Patrick Realiza, a class of 2011 political science graduate, said the student debt cancellation program will reduce nearly half of his student debt, which is split between slightly more than $10,000 in federal loans and about $10,000 in private loans.
He said the moratorium on student loan repayment – which federal officials enacted in March 2020 and will last through the end of the year – helped him pay off credit card debt and save money for emergencies. He said the repeated extensions of the moratorium since the start of the pandemic were “nerve-wracking” because he wasn’t sure when he would have to resume repayment.
“Am I really ready to start to make student payments after the two-plus years of not?” Realiza said. “I’m very glad that the Biden administration acted, but I do think this should be the beginning. There should be more reform coming down the line.”
Realiza said his first financial aid package from the University was not “satisfactory” to afford GW’s tuition, and officials granted him more aid after he appealed his initial offer.
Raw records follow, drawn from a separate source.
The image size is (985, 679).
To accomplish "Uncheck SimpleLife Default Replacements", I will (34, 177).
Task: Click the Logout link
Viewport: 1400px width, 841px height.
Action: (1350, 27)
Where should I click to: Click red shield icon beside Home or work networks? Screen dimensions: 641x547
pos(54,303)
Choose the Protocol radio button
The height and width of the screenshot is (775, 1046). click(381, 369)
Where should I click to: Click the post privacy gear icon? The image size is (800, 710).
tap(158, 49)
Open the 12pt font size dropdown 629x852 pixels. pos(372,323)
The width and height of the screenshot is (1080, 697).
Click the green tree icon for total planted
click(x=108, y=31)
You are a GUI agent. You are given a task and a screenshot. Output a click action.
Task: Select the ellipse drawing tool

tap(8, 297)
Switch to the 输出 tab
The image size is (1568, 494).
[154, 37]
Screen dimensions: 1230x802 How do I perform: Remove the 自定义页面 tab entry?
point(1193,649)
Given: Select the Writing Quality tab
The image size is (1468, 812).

He said 17- or 18-year-old students who are entering college don’t realize the gravity of borrowing $10,000 to $15,000 until they enter the repayment period after graduation.
He said he graduated a semester earlier than his peers in December 2010 and quickly realized after graduation that he was responsible for financially sustaining himself.
Realiza said while he was attending GW, he thought the financial aid was “generous” for a private university that does not have public funding, but GW should provide students with more resources to understand their responsibilities as loan borrowers, especially as tuition rates rise.
“When I look at the tuition rates now, I really wonder how our parents are financing these kinds of things,” Realiza said.
Leor Clark, a graduate student studying public health, said she attended a public university for her undergraduate degree and received fewer loans than many GW undergraduate students.
She said GW’s high cost of attendance stands in the way of any difference that the debt cancellation program could make in students’ financial situations. Clark said the plan to cancel up to $10,000 in debt for eligible borrowers is a positive step toward increasing college affordability, but she wishes the White House would raise debt cancellation to $50,000 to reach more borrowers.
“I imagine students here probably have like $100,000 to $200,000 in debt,” Clark said. “$10,000 is not going to be super helpful.”
She added that the process of taking out student loans was “overwhelming” because she was only 18 when she took out loans for college.
“It’s hard to conceptualize how much money you’re taking out at 18,” Clark said.
Emily LaBrasciano, a sophomore in the Columbian College of Arts and Sciences, said debt cancellation and debt moratoriums have eased the burden on student loan borrowers, but many students will still need more aid to afford higher education enrollment.
“I don’t think any student should ever go into debt for wanting to pursue education,” LaBrasciano said.
She said taking out loans was difficult as a first-generation student because her parents did not have the same experience and couldn’t guide her through the loan process. But she said the University’s resources for first-generation students, like peer mentors, have been useful for her because they offered the guidance and advice that her parents cannot provide.
“Taking out loans is so scary, and you just don’t know if you’re making the right choice,” LaBrasciano said. “You don’t know how you’re going to pay it back in the future.”